Even in crypto, what goes up must come down.
“You really just mathematically can’t have that [explosive upside] forever,” Coinbase (COIN) head of institutional strategy John D’Agostino told Yahoo Finance’s Opening Bid. (Disclosure: Yahoo Finance has a partnership with Coinbase.)
He noted that if bitcoin’s (BTC-USD) growth continued indefinitely at its historical compounding rates, the asset would eventually become “larger than the global economy.”
Bitcoin has seen its price fall over 25% year to date. The digital asset’s value now is far below its $125,000 high reached in October 2025.
But these periods of “mean reversion” or so-called corrections are a “very natural” part of a scarce asset’s life cycle, D’Agostino argued.
While the narrative of mean reversion implies a long-term cushion, the short-term reality remains bleak. D’Agostino acknowledged that the logic “is not comforting to anyone who came in at the top,” but he urged nervous investors to look past the price tickers and toward the underlying infrastructure.
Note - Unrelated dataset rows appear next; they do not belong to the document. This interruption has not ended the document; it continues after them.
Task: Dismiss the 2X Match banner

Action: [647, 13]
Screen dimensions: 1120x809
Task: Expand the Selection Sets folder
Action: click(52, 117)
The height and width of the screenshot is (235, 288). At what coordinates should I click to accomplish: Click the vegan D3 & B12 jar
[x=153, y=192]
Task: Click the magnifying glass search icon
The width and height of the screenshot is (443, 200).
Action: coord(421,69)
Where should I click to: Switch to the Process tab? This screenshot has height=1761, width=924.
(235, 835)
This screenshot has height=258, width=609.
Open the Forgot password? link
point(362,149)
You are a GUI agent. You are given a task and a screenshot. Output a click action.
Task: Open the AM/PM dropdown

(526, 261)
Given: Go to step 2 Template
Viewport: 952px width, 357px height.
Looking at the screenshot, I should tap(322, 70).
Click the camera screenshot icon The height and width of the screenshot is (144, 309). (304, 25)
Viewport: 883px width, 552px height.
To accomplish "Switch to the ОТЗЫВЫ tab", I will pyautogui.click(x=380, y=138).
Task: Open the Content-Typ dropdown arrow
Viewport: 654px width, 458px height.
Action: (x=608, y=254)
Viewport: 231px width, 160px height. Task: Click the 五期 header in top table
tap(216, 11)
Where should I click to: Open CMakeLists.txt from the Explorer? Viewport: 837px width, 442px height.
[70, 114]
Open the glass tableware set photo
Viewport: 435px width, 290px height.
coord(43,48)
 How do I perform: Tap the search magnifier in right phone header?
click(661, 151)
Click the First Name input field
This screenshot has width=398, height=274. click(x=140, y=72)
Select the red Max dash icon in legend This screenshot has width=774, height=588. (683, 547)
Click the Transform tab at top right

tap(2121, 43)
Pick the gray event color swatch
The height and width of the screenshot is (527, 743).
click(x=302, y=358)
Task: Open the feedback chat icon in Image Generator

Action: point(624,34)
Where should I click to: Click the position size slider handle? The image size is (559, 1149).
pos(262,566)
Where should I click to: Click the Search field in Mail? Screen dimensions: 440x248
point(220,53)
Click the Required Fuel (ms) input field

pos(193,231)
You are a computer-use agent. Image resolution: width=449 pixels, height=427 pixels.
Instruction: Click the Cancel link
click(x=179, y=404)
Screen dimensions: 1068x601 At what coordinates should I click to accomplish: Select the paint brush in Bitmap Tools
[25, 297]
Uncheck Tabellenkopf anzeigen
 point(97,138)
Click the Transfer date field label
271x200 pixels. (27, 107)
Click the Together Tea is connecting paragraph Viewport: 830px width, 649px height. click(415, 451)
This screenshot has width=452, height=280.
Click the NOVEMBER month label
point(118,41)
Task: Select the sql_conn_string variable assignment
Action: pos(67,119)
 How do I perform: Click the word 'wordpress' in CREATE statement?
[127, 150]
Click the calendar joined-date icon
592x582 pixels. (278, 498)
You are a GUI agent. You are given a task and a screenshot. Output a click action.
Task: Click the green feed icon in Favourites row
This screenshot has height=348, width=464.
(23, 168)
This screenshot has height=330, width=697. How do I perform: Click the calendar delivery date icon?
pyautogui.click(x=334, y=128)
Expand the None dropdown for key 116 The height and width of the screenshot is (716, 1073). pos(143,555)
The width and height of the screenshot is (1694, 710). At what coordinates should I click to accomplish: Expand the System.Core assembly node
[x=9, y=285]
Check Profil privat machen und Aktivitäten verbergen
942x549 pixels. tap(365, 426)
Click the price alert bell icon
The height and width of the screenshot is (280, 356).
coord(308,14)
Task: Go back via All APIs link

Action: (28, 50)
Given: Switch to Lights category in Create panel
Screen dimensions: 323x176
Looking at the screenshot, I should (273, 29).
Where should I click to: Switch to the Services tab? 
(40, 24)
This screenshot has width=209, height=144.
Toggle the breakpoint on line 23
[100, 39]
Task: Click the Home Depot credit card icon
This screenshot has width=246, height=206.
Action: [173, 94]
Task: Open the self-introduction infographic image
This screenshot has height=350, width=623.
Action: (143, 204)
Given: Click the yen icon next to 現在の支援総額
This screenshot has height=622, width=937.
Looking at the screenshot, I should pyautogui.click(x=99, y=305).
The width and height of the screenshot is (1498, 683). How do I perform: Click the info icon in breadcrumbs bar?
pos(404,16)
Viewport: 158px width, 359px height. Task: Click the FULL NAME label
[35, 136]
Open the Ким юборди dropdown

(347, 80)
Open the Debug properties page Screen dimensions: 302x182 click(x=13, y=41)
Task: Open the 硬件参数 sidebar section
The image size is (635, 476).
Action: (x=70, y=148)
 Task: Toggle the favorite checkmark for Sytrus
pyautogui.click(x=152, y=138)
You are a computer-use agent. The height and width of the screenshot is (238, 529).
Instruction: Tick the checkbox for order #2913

Read more: How to navigate a crypto meltdown
The institutional shift has continued. D’Agostino noted that traditional finance giants like Mastercard (MA) and Visa (V) are now using USDC to accelerate payment settlements, introducing the concept of “settlement finality.”
He compared the current financial system to waiting days for an Amazon (AMZN) package to arrive during a snowstorm. In his view, society is no longer willing to tolerate the delays and wants to move toward instant, secure transactions.
“Once we have the chance to have things done much, much faster, securely, safely, with finality, we will choose to do it that way,” D’Agostino said.
Despite the institutional optimism, a healthy dose of skepticism remains the safest bet for retail traders. While the infrastructure is undeniably improving and the “math” of a correction makes sense on paper, the volatility of the scarce asset leaves individual investors exposed to massive swings.
Likening crypto to the tech industry, D’Agostino admitted the digital asset ecosystem now needs a catalyst to get out of its sideways trading.
The most potent catalyst may be legislative. D’Agostino compared the potential impact of the Clarity Act to the Commodity Futures Modernization Act, which transformed global commodity markets decades ago. By establishing a formal market structure to govern how banks and ecosystem participants behave, the act would provide the legal guardrails for the industry to move beyond its “negotiation process.”